Dan Gosling:                 And they would be damn lucky if that would happen.

Wayne Bergeron:         And get that, and then I can teach, and I can keep doing it; paying it forward. And I’d be relevant that way. You know? And maybe I still do some recording. Maybe there’s composers still working that I work for you. And I’ll fly in and do a little bit of that work, but I don’t want to have to … there’s a couple of people I know, older musicians, that were doing theOscars. They kind of retired from the business, but kept doing the Oscars because Bill Conti was still conducting it. And there’s a flute player that, Louise DiTullio, who is one of the finest flute players LA has ever seen, and played on thousands of movies for John Williams. And she … they retired; her and her husband, Burnette Dillon, who is a great, great trumpet player, as well; somebody I took some lessons with, as well. And they retired, and they moved to Oregon. They built a house up there, and they retired. But she would still come into town for the Oscars, and she practiced. I mean, they still practice every day, I think.

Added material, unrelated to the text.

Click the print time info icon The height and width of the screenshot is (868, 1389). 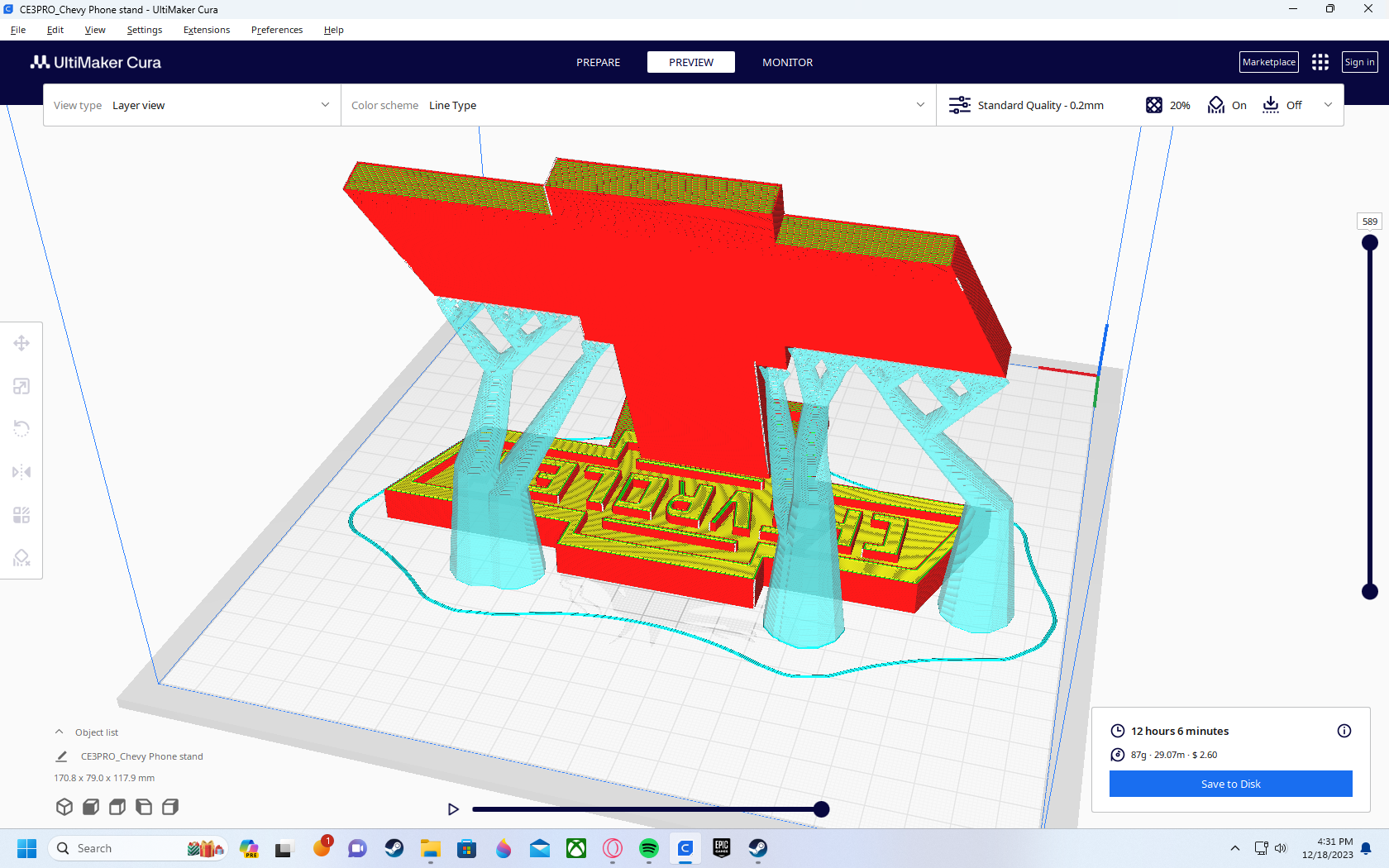point(1344,731)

And I think that, “Okay. Maybe I could do something like that.” You know? And still be relevant. And then eventually, I just wean myself, The trumpet has an interesting way of letting you know when it’s time to retire.

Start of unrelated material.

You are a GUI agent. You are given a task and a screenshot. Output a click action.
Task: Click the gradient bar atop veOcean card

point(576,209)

Dan Gosling:                 Right.

Wayne Bergeron:         But as long as I continue to play smart, maybe I’ll still like Bobby Shew, maybe I’ll still be able to bang these notes out when I’m 70. I’m going, “Well, I didn’t want to stop. My wife wants me to stop.”

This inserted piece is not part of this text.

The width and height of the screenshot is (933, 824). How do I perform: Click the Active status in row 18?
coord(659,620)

Dan Gosling:                 Yeah, yeah. Other reasons.

Wayne Bergeron:         And so that’s my plan. I want to stop and enjoy life a little bit.

Dan Gosling:                 Well, we hope it doesn’t come too soon. This has been-

Wayne Bergeron:         Yeah. It can’t come too soon right now. I still have a lot of things to pay for. There’s a lot of high As left in my career that I have to play.

Dan Gosling:                 Well, this has been unbelievable, inspiring, and just a lot of fun, to just hear you tell stories, tell your, the career. A little bit of advice, hopefully, how to build a career, what to do, what not to do. And I hope you’ve enjoyed this as much as we have here at ChopSaver, bringing this to you. And I just want to thank you so much.

Wayne Bergeron:         Yeah, man. It’s been really, really fun, man.

Dan Gosling:                 Really.

Wayne Bergeron:         And thanks for such a great product, man.

Dan Gosling:                 Thank you.

Wayne Bergeron:         I love using this stuff. I use it daily.